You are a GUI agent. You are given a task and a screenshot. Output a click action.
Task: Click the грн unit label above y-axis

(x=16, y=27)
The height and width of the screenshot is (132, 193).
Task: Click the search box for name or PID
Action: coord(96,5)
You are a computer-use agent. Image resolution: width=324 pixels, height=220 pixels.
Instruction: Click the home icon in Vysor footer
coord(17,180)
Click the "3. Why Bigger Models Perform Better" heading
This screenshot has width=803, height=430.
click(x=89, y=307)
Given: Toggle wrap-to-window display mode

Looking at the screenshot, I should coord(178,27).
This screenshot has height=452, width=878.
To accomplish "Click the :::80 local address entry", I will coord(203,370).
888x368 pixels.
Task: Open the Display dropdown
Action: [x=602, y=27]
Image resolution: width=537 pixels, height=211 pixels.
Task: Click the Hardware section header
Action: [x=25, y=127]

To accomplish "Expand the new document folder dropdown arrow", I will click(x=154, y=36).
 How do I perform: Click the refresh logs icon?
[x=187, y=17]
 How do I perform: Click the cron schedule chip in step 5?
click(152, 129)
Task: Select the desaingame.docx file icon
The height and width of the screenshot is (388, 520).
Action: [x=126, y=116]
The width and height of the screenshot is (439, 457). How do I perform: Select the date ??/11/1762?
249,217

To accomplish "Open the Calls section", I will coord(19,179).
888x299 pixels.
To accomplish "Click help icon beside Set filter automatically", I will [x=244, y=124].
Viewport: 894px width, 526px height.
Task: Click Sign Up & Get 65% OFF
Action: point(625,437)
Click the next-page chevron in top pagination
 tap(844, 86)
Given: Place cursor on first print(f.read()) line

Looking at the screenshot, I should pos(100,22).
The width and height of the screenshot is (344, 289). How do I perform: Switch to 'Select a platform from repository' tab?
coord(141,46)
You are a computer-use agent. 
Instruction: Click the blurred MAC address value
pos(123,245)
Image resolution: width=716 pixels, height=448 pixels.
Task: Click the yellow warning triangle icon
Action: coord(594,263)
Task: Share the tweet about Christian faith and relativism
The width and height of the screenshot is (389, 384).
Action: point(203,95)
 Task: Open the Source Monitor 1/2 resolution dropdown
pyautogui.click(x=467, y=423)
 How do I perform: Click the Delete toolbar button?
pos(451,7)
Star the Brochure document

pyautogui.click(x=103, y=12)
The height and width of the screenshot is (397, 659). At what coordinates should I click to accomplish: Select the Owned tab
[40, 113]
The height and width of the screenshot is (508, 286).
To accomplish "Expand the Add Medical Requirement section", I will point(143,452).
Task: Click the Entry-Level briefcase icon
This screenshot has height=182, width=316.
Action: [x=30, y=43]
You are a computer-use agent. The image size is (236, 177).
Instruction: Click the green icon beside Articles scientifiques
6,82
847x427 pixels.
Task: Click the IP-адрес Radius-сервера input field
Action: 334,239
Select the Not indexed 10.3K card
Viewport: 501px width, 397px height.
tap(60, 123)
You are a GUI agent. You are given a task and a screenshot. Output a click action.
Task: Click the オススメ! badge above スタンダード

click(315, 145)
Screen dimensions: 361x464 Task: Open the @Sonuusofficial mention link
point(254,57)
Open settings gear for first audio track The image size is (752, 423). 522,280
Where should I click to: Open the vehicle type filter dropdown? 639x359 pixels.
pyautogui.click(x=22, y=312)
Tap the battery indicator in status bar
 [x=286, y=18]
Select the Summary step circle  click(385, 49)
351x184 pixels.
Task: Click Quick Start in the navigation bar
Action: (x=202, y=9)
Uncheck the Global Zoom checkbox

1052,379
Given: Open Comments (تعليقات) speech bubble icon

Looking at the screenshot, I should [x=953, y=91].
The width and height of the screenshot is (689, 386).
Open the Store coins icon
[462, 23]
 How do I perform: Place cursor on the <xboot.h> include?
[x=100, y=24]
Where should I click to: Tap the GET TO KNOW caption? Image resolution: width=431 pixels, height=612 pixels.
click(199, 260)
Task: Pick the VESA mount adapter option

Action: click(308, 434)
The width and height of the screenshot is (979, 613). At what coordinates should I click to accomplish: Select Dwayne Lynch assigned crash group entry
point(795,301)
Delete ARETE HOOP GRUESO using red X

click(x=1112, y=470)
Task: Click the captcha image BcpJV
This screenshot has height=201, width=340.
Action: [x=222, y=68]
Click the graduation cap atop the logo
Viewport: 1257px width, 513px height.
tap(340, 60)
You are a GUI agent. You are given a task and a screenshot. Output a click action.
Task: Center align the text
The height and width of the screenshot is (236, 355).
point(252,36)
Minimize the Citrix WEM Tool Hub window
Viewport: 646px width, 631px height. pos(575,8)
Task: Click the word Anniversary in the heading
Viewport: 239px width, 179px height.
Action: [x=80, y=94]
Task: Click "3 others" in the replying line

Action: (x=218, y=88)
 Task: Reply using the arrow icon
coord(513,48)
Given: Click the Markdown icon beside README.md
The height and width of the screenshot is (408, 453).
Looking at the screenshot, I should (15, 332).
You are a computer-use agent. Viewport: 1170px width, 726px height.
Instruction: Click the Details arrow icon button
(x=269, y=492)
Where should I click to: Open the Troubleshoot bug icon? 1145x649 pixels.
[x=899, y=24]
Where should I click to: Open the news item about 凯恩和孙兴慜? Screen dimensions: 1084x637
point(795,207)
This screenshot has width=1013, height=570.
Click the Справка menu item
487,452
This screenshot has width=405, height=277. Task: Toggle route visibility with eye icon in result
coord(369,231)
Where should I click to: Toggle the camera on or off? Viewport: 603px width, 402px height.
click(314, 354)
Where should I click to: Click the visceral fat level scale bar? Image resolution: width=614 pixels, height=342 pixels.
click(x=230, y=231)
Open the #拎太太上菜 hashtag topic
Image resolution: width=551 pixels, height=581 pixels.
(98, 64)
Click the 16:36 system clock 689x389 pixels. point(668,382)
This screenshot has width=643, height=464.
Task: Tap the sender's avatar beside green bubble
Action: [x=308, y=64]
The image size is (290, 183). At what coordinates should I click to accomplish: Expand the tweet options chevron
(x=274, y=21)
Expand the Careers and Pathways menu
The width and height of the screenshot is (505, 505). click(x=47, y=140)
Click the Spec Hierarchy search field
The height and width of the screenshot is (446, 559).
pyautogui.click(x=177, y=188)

★ ★ ★ ★ ★ ★ ★

### What you should do
All entries are to be retyped with no difference from the original.

### Result for this exercise
You are a GUI agent. You are given a task and a screenshot. Output a click action.
Task: Click the грн unit label above y-axis

(x=16, y=27)
The height and width of the screenshot is (132, 193).
Task: Click the search box for name or PID
Action: coord(96,5)
You are a computer-use agent. Image resolution: width=324 pixels, height=220 pixels.
Instruction: Click the home icon in Vysor footer
coord(17,180)
Click the "3. Why Bigger Models Perform Better" heading
This screenshot has width=803, height=430.
click(x=89, y=307)
Given: Toggle wrap-to-window display mode

Looking at the screenshot, I should coord(178,27).
This screenshot has height=452, width=878.
To accomplish "Click the :::80 local address entry", I will coord(203,370).
888x368 pixels.
Task: Open the Display dropdown
Action: [x=602, y=27]
Image resolution: width=537 pixels, height=211 pixels.
Task: Click the Hardware section header
Action: [x=25, y=127]

To accomplish "Expand the new document folder dropdown arrow", I will click(x=154, y=36).
 How do I perform: Click the refresh logs icon?
[x=187, y=17]
 How do I perform: Click the cron schedule chip in step 5?
click(152, 129)
Task: Select the desaingame.docx file icon
The height and width of the screenshot is (388, 520).
Action: [x=126, y=116]
The width and height of the screenshot is (439, 457). How do I perform: Select the date ??/11/1762?
249,217

To accomplish "Open the Calls section", I will coord(19,179).
888x299 pixels.
To accomplish "Click help icon beside Set filter automatically", I will [x=244, y=124].
Viewport: 894px width, 526px height.
Task: Click Sign Up & Get 65% OFF
Action: point(625,437)
Click the next-page chevron in top pagination
 tap(844, 86)
Given: Place cursor on first print(f.read()) line

Looking at the screenshot, I should pos(100,22).
The width and height of the screenshot is (344, 289). How do I perform: Switch to 'Select a platform from repository' tab?
coord(141,46)
You are a computer-use agent. 
Instruction: Click the blurred MAC address value
pos(123,245)
Image resolution: width=716 pixels, height=448 pixels.
Task: Click the yellow warning triangle icon
Action: coord(594,263)
Task: Share the tweet about Christian faith and relativism
The width and height of the screenshot is (389, 384).
Action: point(203,95)
 Task: Open the Source Monitor 1/2 resolution dropdown
pyautogui.click(x=467, y=423)
 How do I perform: Click the Delete toolbar button?
pos(451,7)
Star the Brochure document

pyautogui.click(x=103, y=12)
The height and width of the screenshot is (397, 659). At what coordinates should I click to accomplish: Select the Owned tab
[40, 113]
The height and width of the screenshot is (508, 286).
To accomplish "Expand the Add Medical Requirement section", I will point(143,452).
Task: Click the Entry-Level briefcase icon
This screenshot has height=182, width=316.
Action: [x=30, y=43]
You are a computer-use agent. The image size is (236, 177).
Instruction: Click the green icon beside Articles scientifiques
6,82
847x427 pixels.
Task: Click the IP-адрес Radius-сервера input field
Action: 334,239
Select the Not indexed 10.3K card
Viewport: 501px width, 397px height.
tap(60, 123)
You are a GUI agent. You are given a task and a screenshot. Output a click action.
Task: Click the オススメ! badge above スタンダード

click(315, 145)
Screen dimensions: 361x464 Task: Open the @Sonuusofficial mention link
point(254,57)
Open settings gear for first audio track The image size is (752, 423). 522,280
Where should I click to: Open the vehicle type filter dropdown? 639x359 pixels.
pyautogui.click(x=22, y=312)
Tap the battery indicator in status bar
 [x=286, y=18]
Select the Summary step circle  click(385, 49)
351x184 pixels.
Task: Click Quick Start in the navigation bar
Action: (x=202, y=9)
Uncheck the Global Zoom checkbox

1052,379
Given: Open Comments (تعليقات) speech bubble icon

Looking at the screenshot, I should [x=953, y=91].
The width and height of the screenshot is (689, 386).
Open the Store coins icon
[462, 23]
 How do I perform: Place cursor on the <xboot.h> include?
[x=100, y=24]
Where should I click to: Tap the GET TO KNOW caption? Image resolution: width=431 pixels, height=612 pixels.
click(199, 260)
Task: Pick the VESA mount adapter option

Action: click(308, 434)
The width and height of the screenshot is (979, 613). At what coordinates should I click to accomplish: Select Dwayne Lynch assigned crash group entry
point(795,301)
Delete ARETE HOOP GRUESO using red X

click(x=1112, y=470)
Task: Click the captcha image BcpJV
This screenshot has height=201, width=340.
Action: [x=222, y=68]
Click the graduation cap atop the logo
Viewport: 1257px width, 513px height.
tap(340, 60)
You are a GUI agent. You are given a task and a screenshot. Output a click action.
Task: Center align the text
The height and width of the screenshot is (236, 355).
point(252,36)
Minimize the Citrix WEM Tool Hub window
Viewport: 646px width, 631px height. pos(575,8)
Task: Click the word Anniversary in the heading
Viewport: 239px width, 179px height.
Action: [x=80, y=94]
Task: Click "3 others" in the replying line

Action: (x=218, y=88)
 Task: Reply using the arrow icon
coord(513,48)
Given: Click the Markdown icon beside README.md
The height and width of the screenshot is (408, 453).
Looking at the screenshot, I should (15, 332).
You are a computer-use agent. Viewport: 1170px width, 726px height.
Instruction: Click the Details arrow icon button
(x=269, y=492)
Where should I click to: Open the Troubleshoot bug icon? 1145x649 pixels.
[x=899, y=24]
Where should I click to: Open the news item about 凯恩和孙兴慜? Screen dimensions: 1084x637
point(795,207)
This screenshot has width=1013, height=570.
Click the Справка menu item
487,452
This screenshot has width=405, height=277. Task: Toggle route visibility with eye icon in result
coord(369,231)
Where should I click to: Toggle the camera on or off? Viewport: 603px width, 402px height.
click(314, 354)
Where should I click to: Click the visceral fat level scale bar? Image resolution: width=614 pixels, height=342 pixels.
click(x=230, y=231)
Open the #拎太太上菜 hashtag topic
Image resolution: width=551 pixels, height=581 pixels.
(98, 64)
Click the 16:36 system clock 689x389 pixels. point(668,382)
This screenshot has width=643, height=464.
Task: Tap the sender's avatar beside green bubble
Action: [x=308, y=64]
The image size is (290, 183). At what coordinates should I click to accomplish: Expand the tweet options chevron
(x=274, y=21)
Expand the Careers and Pathways menu
The width and height of the screenshot is (505, 505). click(x=47, y=140)
Click the Spec Hierarchy search field
The height and width of the screenshot is (446, 559).
pyautogui.click(x=177, y=188)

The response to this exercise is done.